━━ 本文

新書の山の中に見つけた、宝石

内田樹著、『私家版・ユダヤ文化論』(文春新書)を読んだ。
毎月、山ほど新書が発刊される中で、読んで少しでも面白い本を探すのはたいへんだ。ましてや、読んでよかった、と思える本など希少価値だろう。
そんな中に、たまに掘り出し物を見つけると、ずいぶんと得をした気分になる。いや、今回紹介する『私家版・ユダヤ文化論』は、タイトルからすると、とても売れる本には見えないけれど、そして、読みたくなるような本ではないけれど、読んでよかった、本なのだ。いや、現代を読み解く上で、必読と言ってもいいだろう。それに簡単に読める、新書の形式だ。なんでこんな本が、新書の山の中に埋もれたままなのであろう。と、思っていたら、小林秀雄賞を受賞した。これで陽の目を見るというものだ。


この本は、まず、ユダヤについての本である。タイトルがそうなのだから、まちがいない。しかし、それ以上に、現代を、特に西欧世界、いや(中国やインドを除いた)現代世界すべてのアキレス腱を描いた本である。
まず著者は「第1章 ユダヤ人とは誰のことか」という章で、
「私たちは「ユダヤ人」という社会集団名称を辞書的意味に限定して用いることができない。私たちはつねに何らかの価値判断込みでしかこの語を用いることができない。」

━━━━
━━ 提供データ

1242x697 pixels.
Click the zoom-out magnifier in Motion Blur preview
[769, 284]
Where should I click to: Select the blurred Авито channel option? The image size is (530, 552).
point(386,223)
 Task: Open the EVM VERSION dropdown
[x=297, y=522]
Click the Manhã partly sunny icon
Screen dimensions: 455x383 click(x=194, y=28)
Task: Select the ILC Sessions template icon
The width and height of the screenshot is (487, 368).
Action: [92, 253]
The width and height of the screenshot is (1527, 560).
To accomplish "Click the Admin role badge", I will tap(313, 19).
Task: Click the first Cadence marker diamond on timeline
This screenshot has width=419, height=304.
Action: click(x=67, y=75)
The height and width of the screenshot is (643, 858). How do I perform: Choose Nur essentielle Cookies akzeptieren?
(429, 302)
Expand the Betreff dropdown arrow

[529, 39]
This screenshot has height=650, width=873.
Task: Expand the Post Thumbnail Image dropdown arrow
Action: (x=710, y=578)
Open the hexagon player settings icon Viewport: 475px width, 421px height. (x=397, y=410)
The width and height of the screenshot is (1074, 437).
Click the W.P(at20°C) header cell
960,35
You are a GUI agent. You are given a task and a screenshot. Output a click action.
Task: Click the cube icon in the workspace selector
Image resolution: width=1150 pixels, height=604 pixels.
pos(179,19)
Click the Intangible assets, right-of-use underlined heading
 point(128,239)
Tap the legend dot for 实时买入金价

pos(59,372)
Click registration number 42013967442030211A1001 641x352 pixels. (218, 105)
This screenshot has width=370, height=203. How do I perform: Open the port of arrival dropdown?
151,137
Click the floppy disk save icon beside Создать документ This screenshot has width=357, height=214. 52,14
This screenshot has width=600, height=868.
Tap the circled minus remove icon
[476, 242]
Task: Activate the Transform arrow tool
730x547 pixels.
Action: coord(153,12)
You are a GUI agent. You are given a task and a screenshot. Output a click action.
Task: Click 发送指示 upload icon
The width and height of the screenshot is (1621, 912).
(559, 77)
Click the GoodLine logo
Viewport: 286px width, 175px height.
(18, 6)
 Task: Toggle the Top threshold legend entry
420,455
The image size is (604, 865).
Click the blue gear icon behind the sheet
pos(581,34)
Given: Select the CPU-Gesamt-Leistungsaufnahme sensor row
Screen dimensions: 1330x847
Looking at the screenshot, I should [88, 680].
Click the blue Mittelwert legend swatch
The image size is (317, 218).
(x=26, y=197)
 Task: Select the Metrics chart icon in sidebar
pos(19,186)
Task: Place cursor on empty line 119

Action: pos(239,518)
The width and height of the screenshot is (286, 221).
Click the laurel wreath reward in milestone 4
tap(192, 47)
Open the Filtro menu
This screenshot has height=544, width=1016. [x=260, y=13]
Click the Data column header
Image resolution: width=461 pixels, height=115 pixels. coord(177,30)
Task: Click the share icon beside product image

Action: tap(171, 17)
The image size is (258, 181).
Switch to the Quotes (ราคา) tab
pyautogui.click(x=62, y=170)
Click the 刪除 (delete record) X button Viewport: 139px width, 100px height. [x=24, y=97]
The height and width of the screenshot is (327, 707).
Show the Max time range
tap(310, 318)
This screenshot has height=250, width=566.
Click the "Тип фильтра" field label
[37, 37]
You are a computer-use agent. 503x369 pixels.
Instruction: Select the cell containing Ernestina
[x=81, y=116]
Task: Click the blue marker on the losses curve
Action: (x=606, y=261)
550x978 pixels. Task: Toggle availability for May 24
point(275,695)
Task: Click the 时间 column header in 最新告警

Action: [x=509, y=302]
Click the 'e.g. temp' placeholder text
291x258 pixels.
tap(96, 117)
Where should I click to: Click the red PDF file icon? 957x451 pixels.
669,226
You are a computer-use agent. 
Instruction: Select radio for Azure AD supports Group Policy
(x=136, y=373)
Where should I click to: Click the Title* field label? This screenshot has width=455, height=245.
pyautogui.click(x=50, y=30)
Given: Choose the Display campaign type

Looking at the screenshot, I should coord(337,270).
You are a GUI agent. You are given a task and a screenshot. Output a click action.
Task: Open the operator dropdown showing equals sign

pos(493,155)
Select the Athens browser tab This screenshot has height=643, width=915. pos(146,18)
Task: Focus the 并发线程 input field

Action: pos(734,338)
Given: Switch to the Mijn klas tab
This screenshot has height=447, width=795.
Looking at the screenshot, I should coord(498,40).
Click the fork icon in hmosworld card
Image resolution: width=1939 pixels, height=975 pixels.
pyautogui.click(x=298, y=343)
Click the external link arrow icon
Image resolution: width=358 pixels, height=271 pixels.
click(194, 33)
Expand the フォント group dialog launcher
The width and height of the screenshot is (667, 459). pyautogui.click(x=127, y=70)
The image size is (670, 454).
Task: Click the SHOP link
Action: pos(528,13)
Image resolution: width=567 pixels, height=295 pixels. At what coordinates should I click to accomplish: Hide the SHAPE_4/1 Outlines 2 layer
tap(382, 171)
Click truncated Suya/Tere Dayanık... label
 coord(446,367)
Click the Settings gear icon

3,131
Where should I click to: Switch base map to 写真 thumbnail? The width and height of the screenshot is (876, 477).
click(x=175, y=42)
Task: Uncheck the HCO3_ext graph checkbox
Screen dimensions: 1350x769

━━━━

- _課題 1_: エントリのうち、「Where should I click to: Switch」を含む行からエントリの最後までを、「graph」を「chart」に差し替え、ほかはそのままにして書き直しなさい。
- _課題 2_: 『私家版・ユダヤ文化論』を紹介する書評の本文を、示されている最後の文のあとから書き継ぎなさい。

- _解答 1_:
Where should I click to: Switch base map to 写真 thumbnail? The width and height of the screenshot is (876, 477).
click(x=175, y=42)
Task: Uncheck the HCO3_ext chart checkbox
Screen dimensions: 1350x769

- _解答 2_:
と語る。「中立的・指示的な意味で用いることがほとんど不可能」というのである。たとえば、ユダヤ人問題は幻想だ、と喝破したマルクスでさえ同断だ、ということだ。かなり過激なユダヤ人論なのだ。
「私たちはユダヤ人を擁護するか、断罪するか。ユダヤ人の存続を支持するか、その消滅を要求するか、どちらかの立ち位置を決めた後になってからしかユダヤ人について語ることができない。」
こんな面倒な話があるのだろうか。日本人のわれわれでさえ例外でないのはなぜなのか。著者はこうした疑問を、次々に解消、あるいは粉砕してゆく。「ユダヤ人について、いかなる偏見も先入観も抜きで語ることができる」と主張する人に対して、著者は「私はそのような主張を信じない」と断言する。
こんな語り方は、実は非常に危険なことだと言えるだろう。一歩間違えれば、反ユダヤ主義者の語り口をそのまま踏襲してしまいかねない。著者自身、そのことに十分気づいている。しかし、あえてユダヤ人擁護や、人権的立場から書いたりはしないのである。
ユダヤ人というのは国民名ではなく、人種でもない。さらにユダヤ教徒のことでもない、と著者は言う。つまり、「私たちがユダヤ人と名づけるものは、「端的に私ならざるもの」に冠された名だということである」。
こうした考え方を敷衍すると、「昼と夜、男と女、平和と戦争」というジャック・ラカンの対語のリストに、「ユダヤ人と非ユダヤ人」が付け加わるのだ、と著者はいうのである。つまり「ユダヤ人」というシニフィアンを獲得したことによって、「ヨーロッパはヨーロッパとして組織化されたのである」ということなのだ。難しそうな議論だけれど、言いたいことは、よくわかる。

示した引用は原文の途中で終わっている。